Ditulis oleh : RPI
TRIBUNNERS - Respublica Political Institut (RPI) menolak pelemahan Komisi Pemberantasan Korupsi (KPK).
Ketua Departemen Hukum RPI, Fathudin menilai naskah perubahan UU KPK dari Badan Legislasi DPR masih meneguhkan adanya upaya pelemahan KPK.
Menurutnya, pasalnya substansi perubahan UU KPK masih berkisar pada empat poin yang justru akan membonsai kewenangan KPK, yakni pembentukan dewan pengawas KPK, penyadapan dan penyitaan dengan izin dewan pengawas, pemberian wewenang bagi KPK untuk dapat menerbitkan SP3, serta pengangkatan penyidik independen.
Alumnus Magister Hukum dari Universitas Indonesia ini menyebutkan tiga dari empat poin tersebut jelas akan membonsai kewenangan KPK sebagai lembaga extra-ordinary dalam konteks pemberantasan korupsi.
Demikian pula, demikian Fathudin, skema pengangkatan penyidik independen, Pasal 45 UU KPK sebenarnya sudah cukup untuk menjadi dasar KPK untuk dapat mengangkat penyidik independen sehingga revisi UU KPK tidaklah perlu dan mendesak.

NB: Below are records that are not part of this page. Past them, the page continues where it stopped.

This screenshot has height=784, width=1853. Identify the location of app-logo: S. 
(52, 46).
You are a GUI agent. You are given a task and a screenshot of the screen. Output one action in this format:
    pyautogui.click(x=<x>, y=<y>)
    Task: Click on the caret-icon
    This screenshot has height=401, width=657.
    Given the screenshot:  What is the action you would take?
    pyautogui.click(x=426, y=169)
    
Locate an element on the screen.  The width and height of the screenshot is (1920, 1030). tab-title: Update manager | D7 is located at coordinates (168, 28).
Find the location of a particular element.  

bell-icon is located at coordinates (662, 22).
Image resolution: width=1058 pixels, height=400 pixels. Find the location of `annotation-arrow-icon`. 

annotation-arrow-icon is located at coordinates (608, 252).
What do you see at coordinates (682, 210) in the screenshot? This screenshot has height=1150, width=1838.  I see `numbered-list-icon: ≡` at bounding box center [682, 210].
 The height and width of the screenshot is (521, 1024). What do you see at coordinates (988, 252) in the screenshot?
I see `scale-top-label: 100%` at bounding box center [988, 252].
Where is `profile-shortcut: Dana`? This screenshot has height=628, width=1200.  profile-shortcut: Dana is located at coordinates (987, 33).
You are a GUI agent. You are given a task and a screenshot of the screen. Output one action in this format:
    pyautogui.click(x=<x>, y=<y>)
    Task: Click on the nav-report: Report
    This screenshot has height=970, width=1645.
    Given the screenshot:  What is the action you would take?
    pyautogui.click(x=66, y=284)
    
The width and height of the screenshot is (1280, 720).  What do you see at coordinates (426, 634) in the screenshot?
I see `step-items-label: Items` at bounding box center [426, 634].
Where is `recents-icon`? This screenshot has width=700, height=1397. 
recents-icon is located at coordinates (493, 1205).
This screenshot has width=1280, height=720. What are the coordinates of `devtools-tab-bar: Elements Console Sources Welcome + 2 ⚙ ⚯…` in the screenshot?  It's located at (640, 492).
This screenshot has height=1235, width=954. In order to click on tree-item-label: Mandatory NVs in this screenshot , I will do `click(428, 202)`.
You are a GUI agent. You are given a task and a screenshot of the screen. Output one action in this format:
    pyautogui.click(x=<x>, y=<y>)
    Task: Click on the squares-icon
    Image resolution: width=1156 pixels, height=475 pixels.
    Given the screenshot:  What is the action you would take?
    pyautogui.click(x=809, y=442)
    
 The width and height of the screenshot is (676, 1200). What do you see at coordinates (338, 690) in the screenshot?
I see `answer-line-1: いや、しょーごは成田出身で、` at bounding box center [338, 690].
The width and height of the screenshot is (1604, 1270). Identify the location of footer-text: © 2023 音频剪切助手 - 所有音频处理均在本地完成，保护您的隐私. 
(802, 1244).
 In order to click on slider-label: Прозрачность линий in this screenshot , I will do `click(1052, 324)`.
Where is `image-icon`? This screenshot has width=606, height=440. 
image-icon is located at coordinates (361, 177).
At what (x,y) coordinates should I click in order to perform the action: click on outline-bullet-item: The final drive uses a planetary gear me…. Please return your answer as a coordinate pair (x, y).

Menurut Fathudin, undang-undang KPK memang bukan untouchable norm, namun UU KPK juga bukan sekedar black letter yang bebas dari sarat kepentingan, justru sebaliknya, UU KPK justru kerap dibidik dan dijadikan objek kepentingan bagi pihak-pihak yang berkepentingan untuk mendifinisikan kekuasaan dan melanggengkan eksistensinya.
Fathudin juga menandaskan, jangan sampai penolakan partai politik terhadap revisi undang-undang KPK juga hanya sebatas pencitraan, sebaliknya harus mencerminkan sikap dan komitmen bagi penguatan KPK.
Ia melihat konstelasi politik di parlemen, dari 10 fraksi sekarang hanya dua fraksi yang secara tegas menolak, yakni fraksi partai Gerindra dan Demokrat, maka bandul politik penolakan perubahan UU KPK sekarang ada di tangan Presiden Joko Widodo (Jokowi).
“Presiden Jokowi harus komit dengan janjinya dalam mendukung upaya penguatan KPK,” kata Fathudin yang juga alumnus Sekolah Pascasarjana UIN Syarif Hidayatullah Jakarta.
Menurut Fathudin, Presiden Jokowi semestinya mengimbau dan mengajak partai-partai pendukung pemerintah untuk menolak perubahan UU KPK.
“Jika memang hal tersebut tidak berhasil dan pembahasan antara DPR dan pemerintah terus berlanjut, maka Presiden harus memastikan wakil dari pemerintah, dalam hal ini menteri yang ditunjuk Presiden mewakilinya untuk tidak memberikan persetujuan bersama, sebagaimana Pasal 20 ayat (3) UUD 1945,” katanya.
Sementara Direktur Eksekutif RPI, Benny Sabdo menegaskan RPI secara kelembagaan menolak perubahan UU KPK jika substansi perubahannya masih ditengarai memperlemah KPK.
“Gerakan perlawanan terhadap koruptor dan perilaku koruptif di republik ini akan terus menjadi konsen RPI sebagai bagian dari tanggung jawab sosial-politik,” tuturnya.